Как-то наглотавшись сверх меры архивной пыли, решил проехаться на "меловушку". Опять низко кланяющийся приказчик, опять хорошенькая, дочь, которая, кстати, тоже вышивает крестом и густо краснеет от удовольствия, когда я привожу ей "самые наилучшие" духи, какие можно разыскать во всем Белгороде. В голову приходит: а может, она правнучка той самой Анфисы или Пелагеи?
Возвращаясь обратно, нагнал телегу с двумя пожилыми мужичками из нашей деревни. Увидя меня, они сняли шапки.
— А что, барин, — спросил один, — правда, будто в Питере большевики власть забрали?
— Не знаю. Кто сказал?
— В городе телеграмма получена.
Так я узнал об Октябрьской революции.
Как вдова губернского предводителя дворянства тетка моя занимала в уезде значительное положение. Ее любили, она была хлебосольна на старинный лад, многим помогала, даже содержала кое-кого и позволяла себя обкрадывать. Дом ее был вечно полон приживалов и приживалок. В происходящих событиях она ничего не понимала, а так как пока что они на ней непосредственно не отражались, жила как прежде, решительно ничего не меняя в своих привычках и даже не допуская, что их придется менять. К памяти мужа, сугубого консерватора, относилась с благоговением и во всех спорах ссылалась на его авторитет.
Тетка моя отличалась известной оригинальностью. Русская речь её была прекрасной, старомосковской. Но она почему-то считала, что лучше говорит по-английски.
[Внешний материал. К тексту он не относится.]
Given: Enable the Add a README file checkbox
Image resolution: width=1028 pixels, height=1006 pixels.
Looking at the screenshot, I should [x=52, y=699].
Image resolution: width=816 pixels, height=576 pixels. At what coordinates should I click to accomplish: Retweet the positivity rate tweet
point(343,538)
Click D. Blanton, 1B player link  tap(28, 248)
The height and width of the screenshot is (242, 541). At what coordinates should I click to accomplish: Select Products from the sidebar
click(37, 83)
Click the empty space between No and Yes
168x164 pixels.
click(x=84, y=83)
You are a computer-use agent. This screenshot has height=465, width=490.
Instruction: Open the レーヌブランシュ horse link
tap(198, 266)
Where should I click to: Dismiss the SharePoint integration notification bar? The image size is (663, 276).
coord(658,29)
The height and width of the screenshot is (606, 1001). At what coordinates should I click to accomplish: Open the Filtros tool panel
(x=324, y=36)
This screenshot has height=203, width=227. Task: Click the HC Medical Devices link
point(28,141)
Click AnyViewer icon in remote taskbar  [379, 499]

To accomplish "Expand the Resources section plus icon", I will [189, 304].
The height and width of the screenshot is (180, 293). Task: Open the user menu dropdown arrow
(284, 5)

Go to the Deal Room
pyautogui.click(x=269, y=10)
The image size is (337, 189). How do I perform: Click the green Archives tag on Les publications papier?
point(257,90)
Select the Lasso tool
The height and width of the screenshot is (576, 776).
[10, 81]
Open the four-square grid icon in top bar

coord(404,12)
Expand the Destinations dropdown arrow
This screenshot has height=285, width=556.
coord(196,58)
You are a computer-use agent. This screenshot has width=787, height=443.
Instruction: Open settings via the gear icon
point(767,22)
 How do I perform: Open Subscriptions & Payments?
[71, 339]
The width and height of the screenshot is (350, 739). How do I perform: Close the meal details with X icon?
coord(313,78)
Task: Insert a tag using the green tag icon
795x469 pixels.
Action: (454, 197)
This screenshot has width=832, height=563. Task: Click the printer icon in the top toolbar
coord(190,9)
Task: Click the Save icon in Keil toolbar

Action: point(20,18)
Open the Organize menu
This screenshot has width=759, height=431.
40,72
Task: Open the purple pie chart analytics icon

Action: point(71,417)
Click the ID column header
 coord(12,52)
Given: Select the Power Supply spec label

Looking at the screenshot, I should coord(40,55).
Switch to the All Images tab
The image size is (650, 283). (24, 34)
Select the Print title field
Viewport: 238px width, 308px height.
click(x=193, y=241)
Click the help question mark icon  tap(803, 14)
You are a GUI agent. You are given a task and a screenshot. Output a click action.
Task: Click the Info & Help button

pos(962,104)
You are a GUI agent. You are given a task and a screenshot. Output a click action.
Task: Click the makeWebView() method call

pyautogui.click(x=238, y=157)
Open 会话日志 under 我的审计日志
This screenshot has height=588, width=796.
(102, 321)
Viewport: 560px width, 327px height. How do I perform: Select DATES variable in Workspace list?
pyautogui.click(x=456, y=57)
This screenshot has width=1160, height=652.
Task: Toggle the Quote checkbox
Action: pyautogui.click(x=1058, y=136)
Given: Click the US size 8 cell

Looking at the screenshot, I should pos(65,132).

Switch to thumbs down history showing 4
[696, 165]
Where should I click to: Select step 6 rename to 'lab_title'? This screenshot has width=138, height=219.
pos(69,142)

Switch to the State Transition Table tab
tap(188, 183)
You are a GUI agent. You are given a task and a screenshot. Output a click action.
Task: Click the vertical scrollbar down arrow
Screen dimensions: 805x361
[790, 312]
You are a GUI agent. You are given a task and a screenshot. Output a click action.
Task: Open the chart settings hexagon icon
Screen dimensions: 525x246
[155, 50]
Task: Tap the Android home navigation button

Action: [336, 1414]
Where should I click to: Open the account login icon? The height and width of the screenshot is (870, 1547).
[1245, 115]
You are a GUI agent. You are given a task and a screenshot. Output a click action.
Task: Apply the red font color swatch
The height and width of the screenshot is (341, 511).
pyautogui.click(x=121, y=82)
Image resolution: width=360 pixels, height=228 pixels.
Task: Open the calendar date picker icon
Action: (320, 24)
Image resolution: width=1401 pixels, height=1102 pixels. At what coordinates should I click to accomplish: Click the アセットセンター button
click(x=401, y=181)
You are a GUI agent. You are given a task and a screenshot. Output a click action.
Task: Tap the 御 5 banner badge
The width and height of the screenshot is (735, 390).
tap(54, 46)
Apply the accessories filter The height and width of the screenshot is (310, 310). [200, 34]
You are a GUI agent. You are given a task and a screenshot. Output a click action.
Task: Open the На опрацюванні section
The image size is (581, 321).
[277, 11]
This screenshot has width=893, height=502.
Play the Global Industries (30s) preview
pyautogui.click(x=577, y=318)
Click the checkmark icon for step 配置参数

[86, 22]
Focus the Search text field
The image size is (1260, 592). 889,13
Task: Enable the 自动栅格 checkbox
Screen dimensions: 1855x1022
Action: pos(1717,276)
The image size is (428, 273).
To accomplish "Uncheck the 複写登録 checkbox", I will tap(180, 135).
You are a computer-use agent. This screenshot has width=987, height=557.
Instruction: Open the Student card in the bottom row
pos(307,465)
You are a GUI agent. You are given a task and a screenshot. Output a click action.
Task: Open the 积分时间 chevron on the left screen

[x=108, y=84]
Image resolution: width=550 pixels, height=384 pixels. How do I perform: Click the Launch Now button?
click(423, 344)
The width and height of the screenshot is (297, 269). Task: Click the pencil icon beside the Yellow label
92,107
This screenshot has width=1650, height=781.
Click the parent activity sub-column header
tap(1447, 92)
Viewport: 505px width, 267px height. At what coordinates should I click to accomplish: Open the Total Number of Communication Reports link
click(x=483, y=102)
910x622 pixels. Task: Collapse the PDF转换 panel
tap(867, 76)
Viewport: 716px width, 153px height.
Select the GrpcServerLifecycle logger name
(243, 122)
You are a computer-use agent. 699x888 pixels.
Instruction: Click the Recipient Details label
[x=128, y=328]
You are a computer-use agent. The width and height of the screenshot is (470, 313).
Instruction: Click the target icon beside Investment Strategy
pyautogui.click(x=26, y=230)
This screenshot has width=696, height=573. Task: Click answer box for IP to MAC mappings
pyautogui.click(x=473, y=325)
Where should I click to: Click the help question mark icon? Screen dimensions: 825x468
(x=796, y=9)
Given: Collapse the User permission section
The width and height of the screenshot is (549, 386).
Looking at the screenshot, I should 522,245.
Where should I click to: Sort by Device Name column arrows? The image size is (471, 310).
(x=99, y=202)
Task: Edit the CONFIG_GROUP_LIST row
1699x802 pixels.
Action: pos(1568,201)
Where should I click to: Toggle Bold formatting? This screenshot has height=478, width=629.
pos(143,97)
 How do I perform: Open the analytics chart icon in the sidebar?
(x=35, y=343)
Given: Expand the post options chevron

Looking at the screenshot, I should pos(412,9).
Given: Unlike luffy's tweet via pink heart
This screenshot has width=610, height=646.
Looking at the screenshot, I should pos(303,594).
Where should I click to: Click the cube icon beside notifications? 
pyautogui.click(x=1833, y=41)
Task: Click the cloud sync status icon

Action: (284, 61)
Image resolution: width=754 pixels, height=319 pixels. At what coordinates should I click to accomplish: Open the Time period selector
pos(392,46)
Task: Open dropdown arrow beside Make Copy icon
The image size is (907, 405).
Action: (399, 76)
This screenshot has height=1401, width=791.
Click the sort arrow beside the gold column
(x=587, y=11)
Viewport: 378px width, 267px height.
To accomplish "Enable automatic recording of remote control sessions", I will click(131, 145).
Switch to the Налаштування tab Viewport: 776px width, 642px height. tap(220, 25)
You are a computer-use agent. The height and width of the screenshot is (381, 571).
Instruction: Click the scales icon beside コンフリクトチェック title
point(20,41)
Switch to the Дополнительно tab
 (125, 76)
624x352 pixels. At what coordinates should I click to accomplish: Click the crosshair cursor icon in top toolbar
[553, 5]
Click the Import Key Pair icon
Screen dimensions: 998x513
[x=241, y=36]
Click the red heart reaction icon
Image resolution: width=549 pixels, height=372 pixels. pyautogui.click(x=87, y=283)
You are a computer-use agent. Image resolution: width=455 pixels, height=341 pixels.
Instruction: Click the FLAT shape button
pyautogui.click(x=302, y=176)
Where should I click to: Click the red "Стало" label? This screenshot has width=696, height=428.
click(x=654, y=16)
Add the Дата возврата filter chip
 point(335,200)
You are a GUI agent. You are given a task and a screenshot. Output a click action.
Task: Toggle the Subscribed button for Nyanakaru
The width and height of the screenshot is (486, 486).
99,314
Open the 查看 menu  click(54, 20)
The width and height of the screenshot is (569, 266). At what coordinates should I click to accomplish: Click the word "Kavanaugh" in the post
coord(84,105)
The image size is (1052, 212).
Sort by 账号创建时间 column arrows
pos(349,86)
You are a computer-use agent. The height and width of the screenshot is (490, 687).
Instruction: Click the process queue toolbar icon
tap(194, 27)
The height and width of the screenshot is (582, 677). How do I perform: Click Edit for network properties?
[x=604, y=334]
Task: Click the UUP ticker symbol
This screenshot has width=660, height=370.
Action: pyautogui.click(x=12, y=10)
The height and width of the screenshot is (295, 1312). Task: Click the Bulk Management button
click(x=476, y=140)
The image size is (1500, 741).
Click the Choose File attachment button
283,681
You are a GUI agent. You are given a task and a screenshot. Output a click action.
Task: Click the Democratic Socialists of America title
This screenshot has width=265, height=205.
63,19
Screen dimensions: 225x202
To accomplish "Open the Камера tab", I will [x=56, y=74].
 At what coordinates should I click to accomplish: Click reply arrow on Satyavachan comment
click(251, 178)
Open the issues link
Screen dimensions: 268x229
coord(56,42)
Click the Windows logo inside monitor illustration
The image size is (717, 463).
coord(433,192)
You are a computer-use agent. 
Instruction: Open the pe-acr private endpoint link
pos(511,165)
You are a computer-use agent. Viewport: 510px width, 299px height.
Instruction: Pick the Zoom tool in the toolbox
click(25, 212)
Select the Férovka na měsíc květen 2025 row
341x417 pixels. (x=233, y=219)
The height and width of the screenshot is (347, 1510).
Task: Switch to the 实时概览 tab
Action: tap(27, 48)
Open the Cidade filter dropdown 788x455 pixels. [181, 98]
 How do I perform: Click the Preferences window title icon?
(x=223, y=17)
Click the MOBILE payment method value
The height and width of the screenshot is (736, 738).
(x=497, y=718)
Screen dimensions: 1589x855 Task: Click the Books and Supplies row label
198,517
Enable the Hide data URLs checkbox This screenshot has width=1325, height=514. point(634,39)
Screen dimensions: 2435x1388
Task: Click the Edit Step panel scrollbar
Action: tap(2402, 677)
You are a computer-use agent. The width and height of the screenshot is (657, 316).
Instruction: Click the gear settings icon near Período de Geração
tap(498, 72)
А когда сердилась, у неё всегда появлялся английский акцепт. Хотя она в молодости встречала известнейших русских писателей, из русской литературы любила только Алексея Константиновича Толстого, а на ночь всегда читала английские романы, где не в пример нашим, а особливо французским, все оканчивается счастливым браком. Чудачества у нее было немало. С гувернанткой-француженкой она упорна говорила по-русски, зато озадачивала викарного архиерея французскими фразами, причем каждый раз поправлялась так:
— Ах, простите, владыко! Ведь я же дура из дур! Опять забыла, что вы не понимаете…
Такое суждение о своем уме она вообще высказывала довольно часто, а слово "дура" произносила как-то мягко, на иностранный лад. Раз произошел небольшой конфуз. Простодушная монашка, пришедшая за "даянием", почтительно заметила ей в ответ;
— Ну что же, ваше сиятельство, не горюйте, господь не всякого наделил умом!
Ходила моя тетка по саду и по своим апартаментам с целой сворой черных стриженых пуделей, престарелых и несчистоплотных, которых кормила на убой и не позволяла никому обижать.